Selon le communiqué diffusé ce 15 juin 2017, c’est la Fop qui est à l’initiative de la réunion qui a eu lieu hier, et était consacrée à « l’évolution et la satisfaction des besoins de l’alimentation animale en protéines végétales européennes et nationales ». Étaient invités des responsables de la CFA (Confédération française de l’aviculture), de la FNP (Fédération nationale porcine), de la FNB (Fédération nationale bovine) et de la FNPL (Fédération nationale des producteurs de lait), avec la participation de la FNSEA et de JA.

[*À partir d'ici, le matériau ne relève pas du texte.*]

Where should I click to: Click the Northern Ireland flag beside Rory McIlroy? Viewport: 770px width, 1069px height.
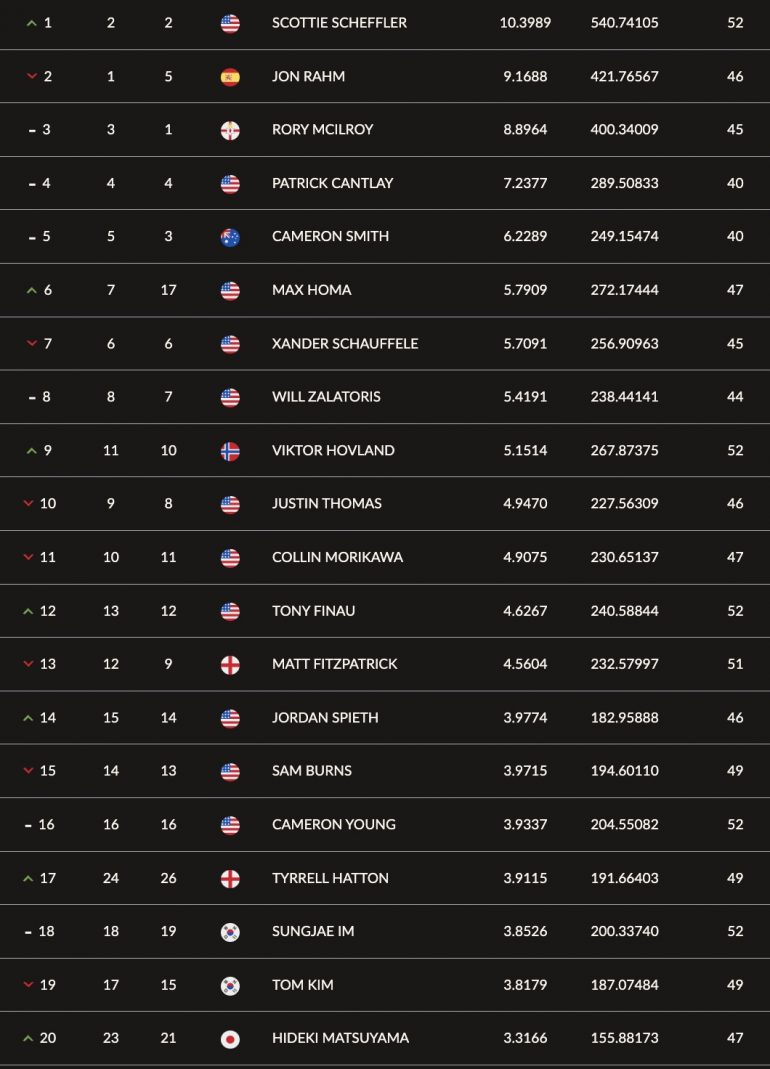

Ils insistent sur cinq points :

  • La connaissance de la provenance des protéines végétales utilisées dans l’alimentation animale face « aux légitimes exigences des consommateurs » ;
  • L’encouragement et la facilitation des démarches de filière et l’organisation économique des producteurs pour combattre « les effets de l’extrême volatilité des cours que d’obtenir un juste partage de la valeur ajoutée » ;
  • La promotion de la culture et de l’utilisation de plantes riches en protéines à l’échelon européen, national, régional ou local ;
  • Le fait de conforter dans ce cadre, les biocarburants de première génération ;
  • Le renforcement de l’information réciproque des éleveurs et des producteurs d’oléoprotéagineux.